Я хотел сперва в какую-нибудь партию вступить — чего делать-то? Потом смотрю — публичный дом открыли, совместное предприятие. Думаю: может, там интереснее.

Там интереснее, но там только за доллары, а за рубли дают… кисть… с краской, можешь написать чего-нибудь на заборе.

Пенсионерам бесплатно давали… без очереди. Сразу им кисть в руку — пиши что хочешь.

А вообще кто чем занимался.

Астрологи предсказывали, что завтра будет… воскресенье.

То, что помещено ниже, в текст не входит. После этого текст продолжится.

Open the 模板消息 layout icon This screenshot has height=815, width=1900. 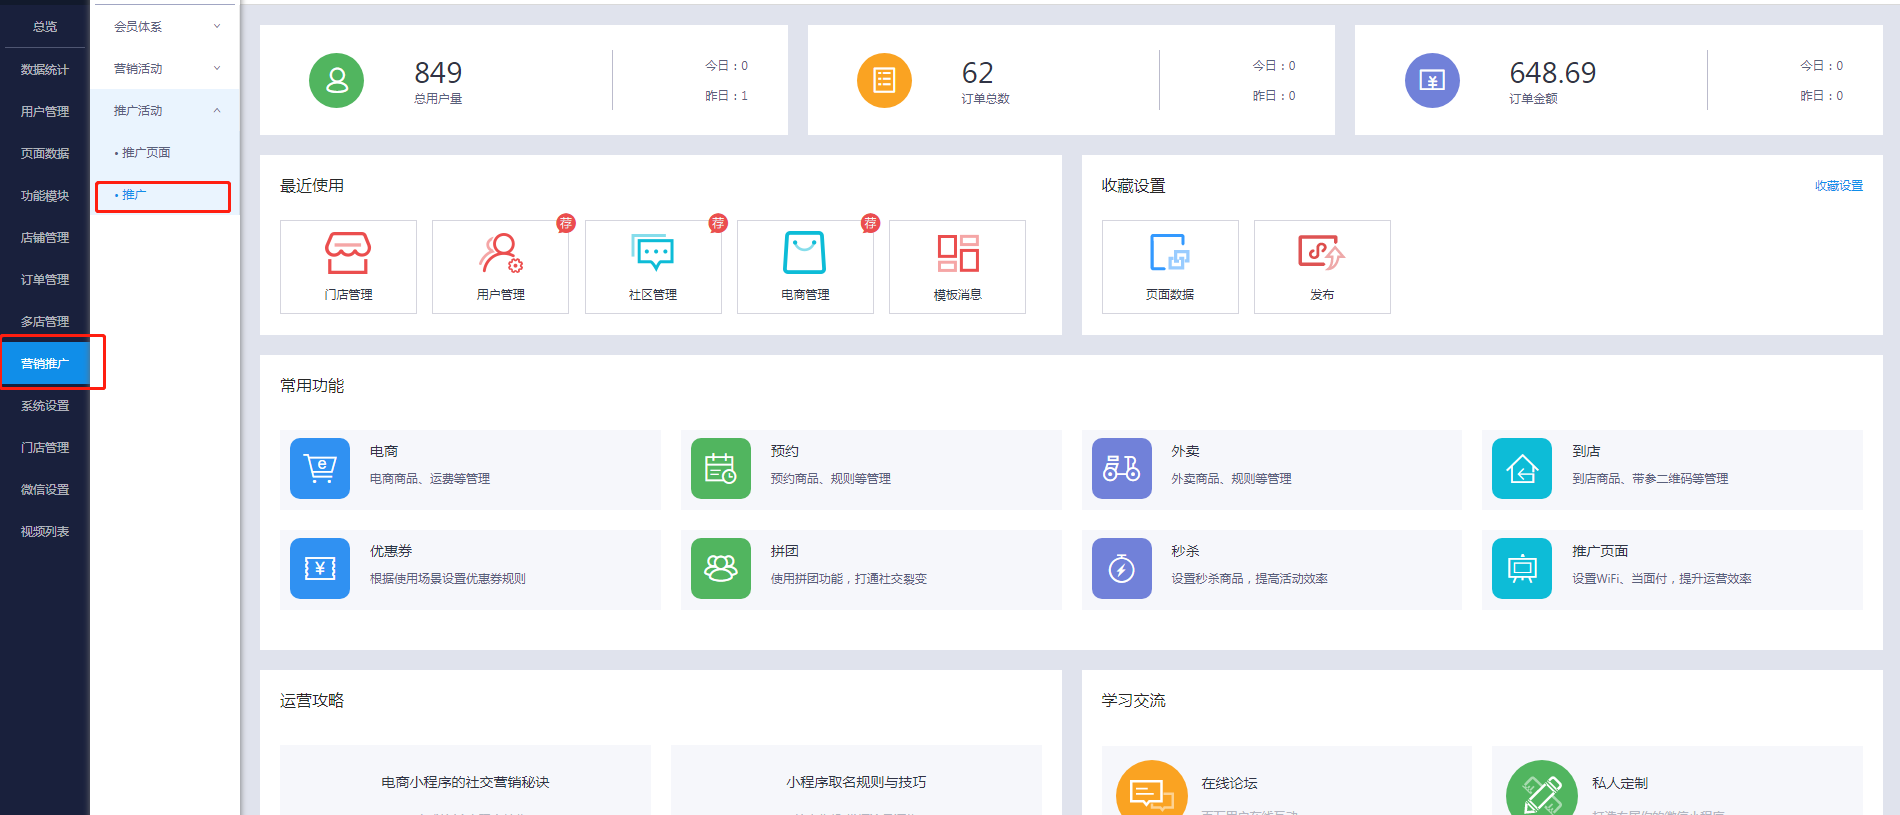tap(957, 254)
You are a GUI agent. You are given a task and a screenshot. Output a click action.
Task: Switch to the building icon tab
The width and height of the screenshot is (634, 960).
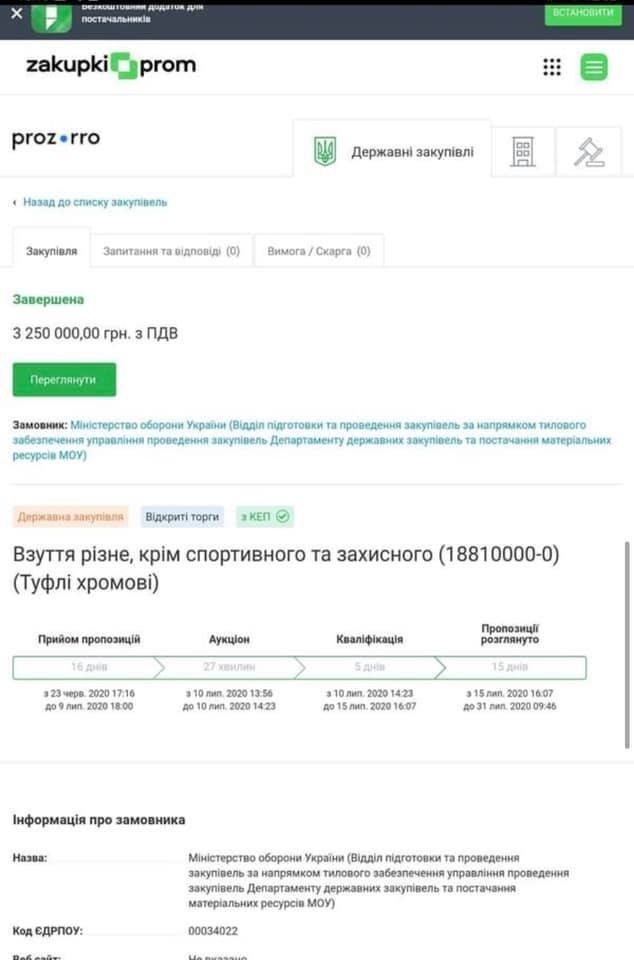tap(523, 152)
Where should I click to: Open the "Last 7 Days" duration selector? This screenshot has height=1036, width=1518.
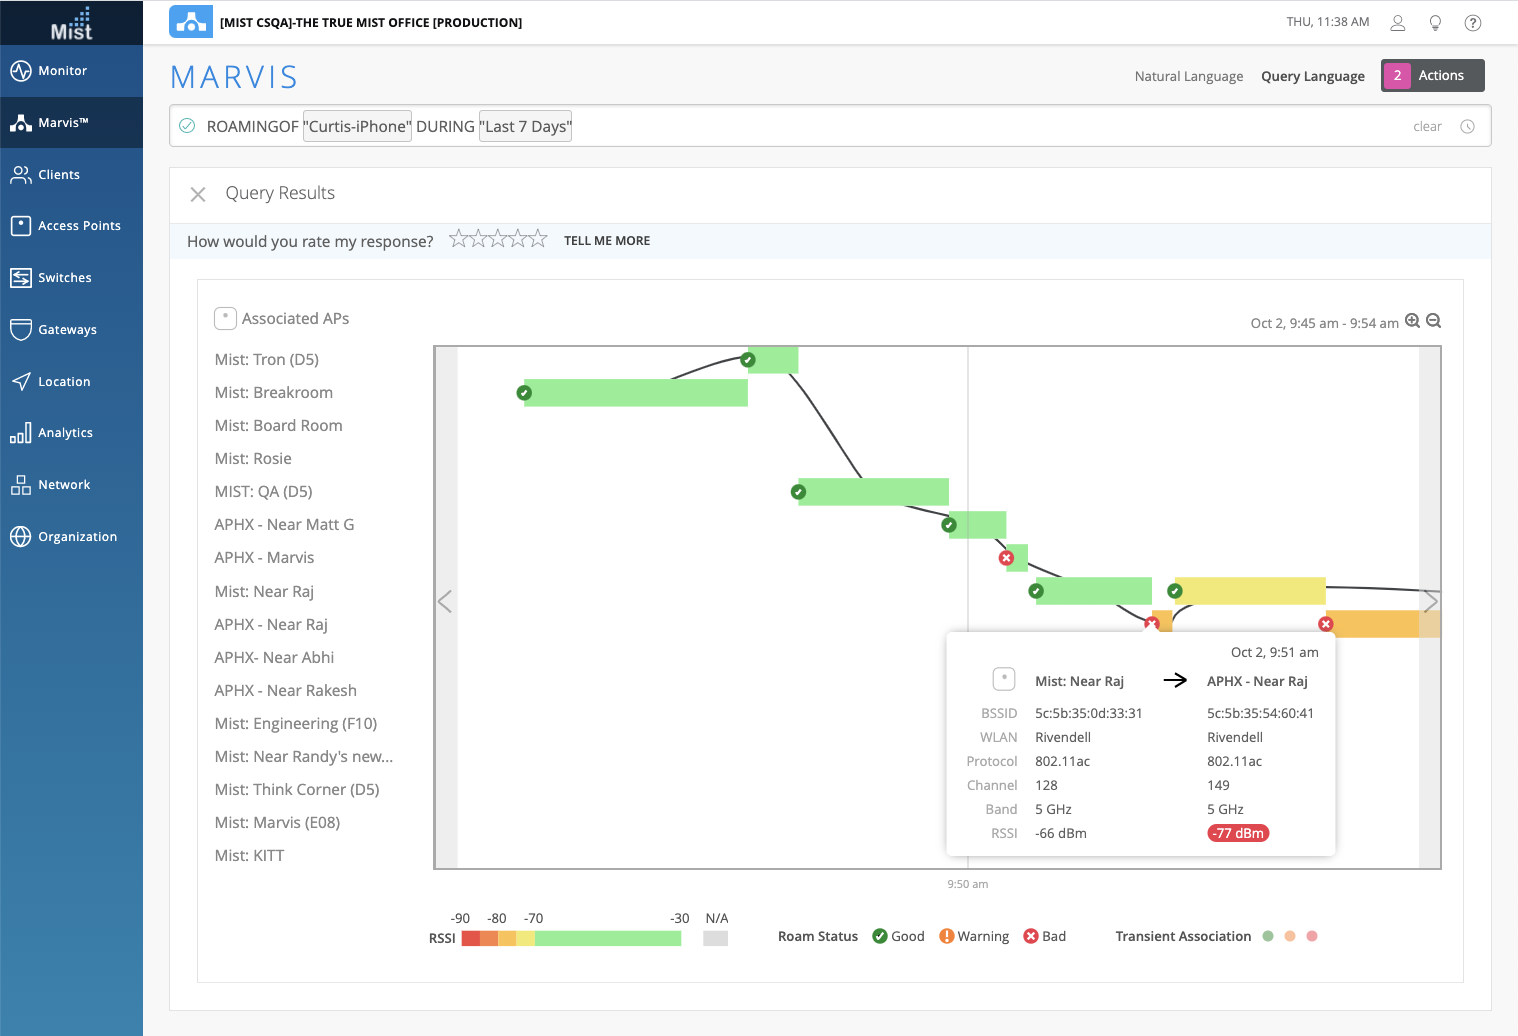[525, 126]
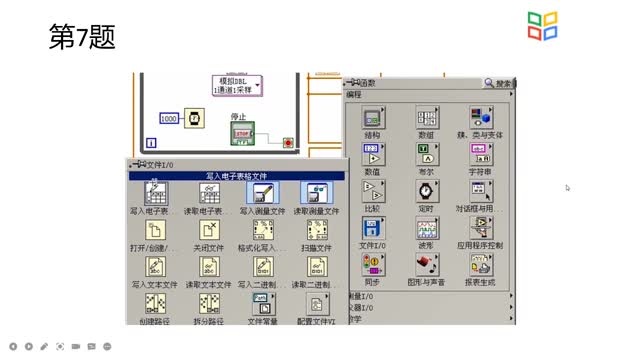Expand the 仪器I/O category
Viewport: 640px width, 360px height.
point(430,307)
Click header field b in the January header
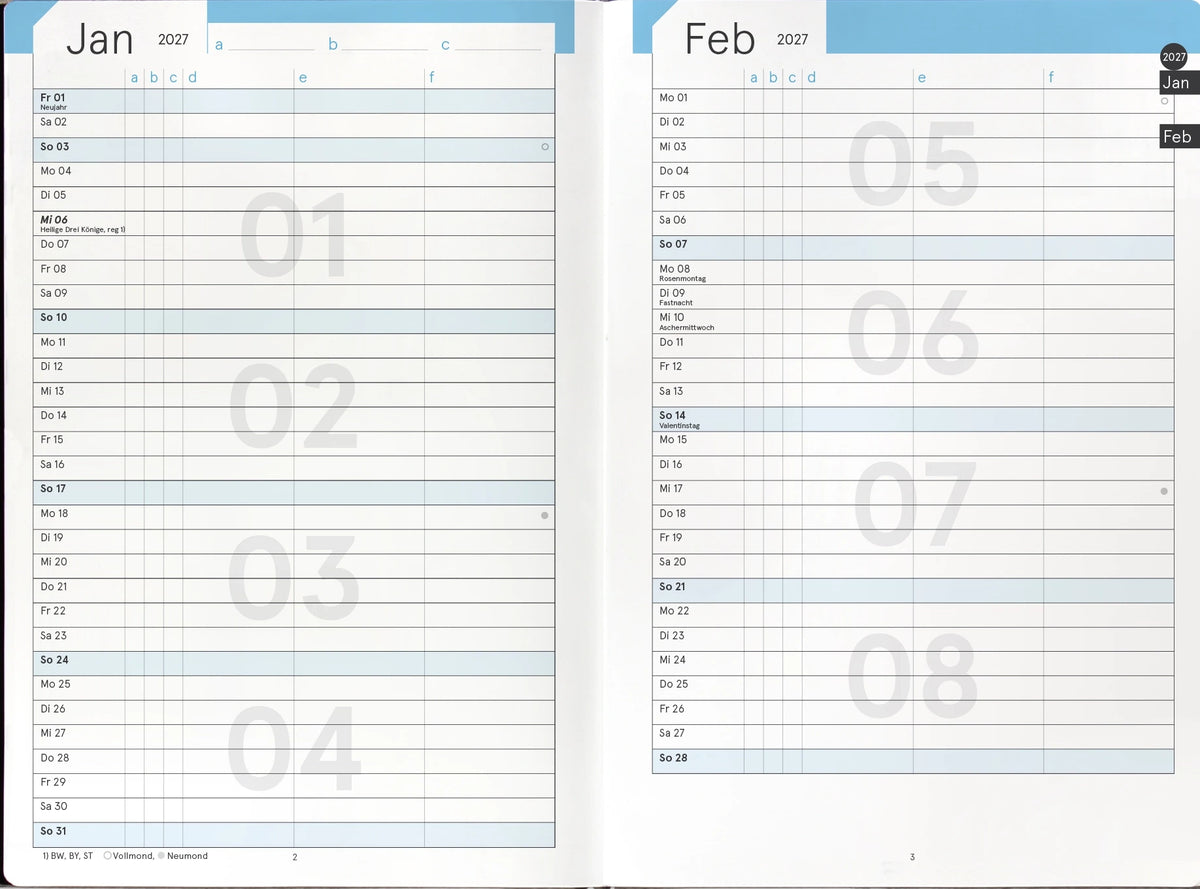1200x889 pixels. [378, 45]
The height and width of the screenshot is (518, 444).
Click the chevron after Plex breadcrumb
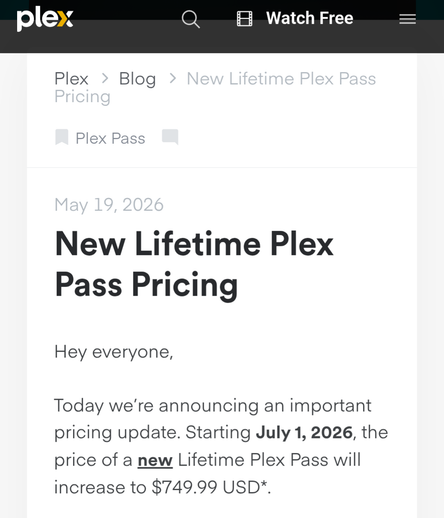pyautogui.click(x=105, y=79)
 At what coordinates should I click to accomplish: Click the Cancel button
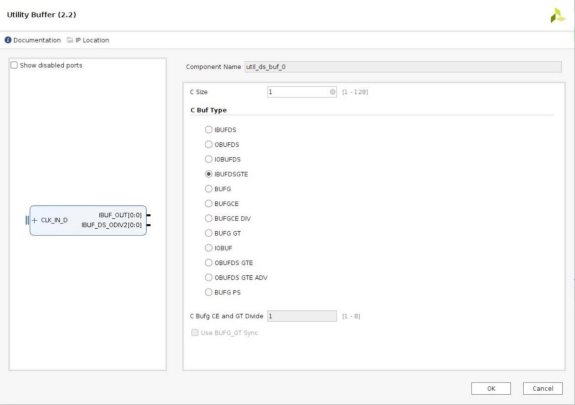pyautogui.click(x=543, y=388)
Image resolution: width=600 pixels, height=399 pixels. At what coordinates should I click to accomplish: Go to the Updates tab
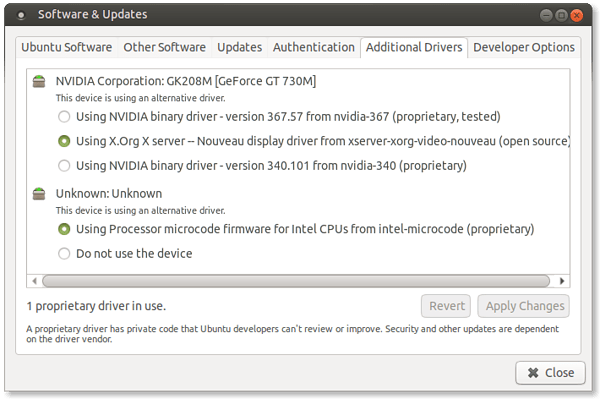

Из торговли мужик говорил, что завтра ничего уже не будет.

Концерт был. Фокусник выступал. Выходишь к нему со своим паспортом, он р-раз так руками — и фотография твоя, а напечатано уже «еврей».

Ну и ничего интересного больше.

НЛО прилетал… На тарелке так и написано — «ОМОН».

Дождь ливанул — про бога вспомнили, но он недолго шел — забыли опять.

«Мисс митинг» выбрали… по бюсту.

И ничего интересного больше.

От публичного дома часть отделилась… свой публичный дом образовали… на демократической основе.

Листовки откуда-то сбросили — «Вам здесь пудрят мозги, а за углом сахар дают!».

Кинулись некоторые за угол — никакого сахара нет… только семерых задавили.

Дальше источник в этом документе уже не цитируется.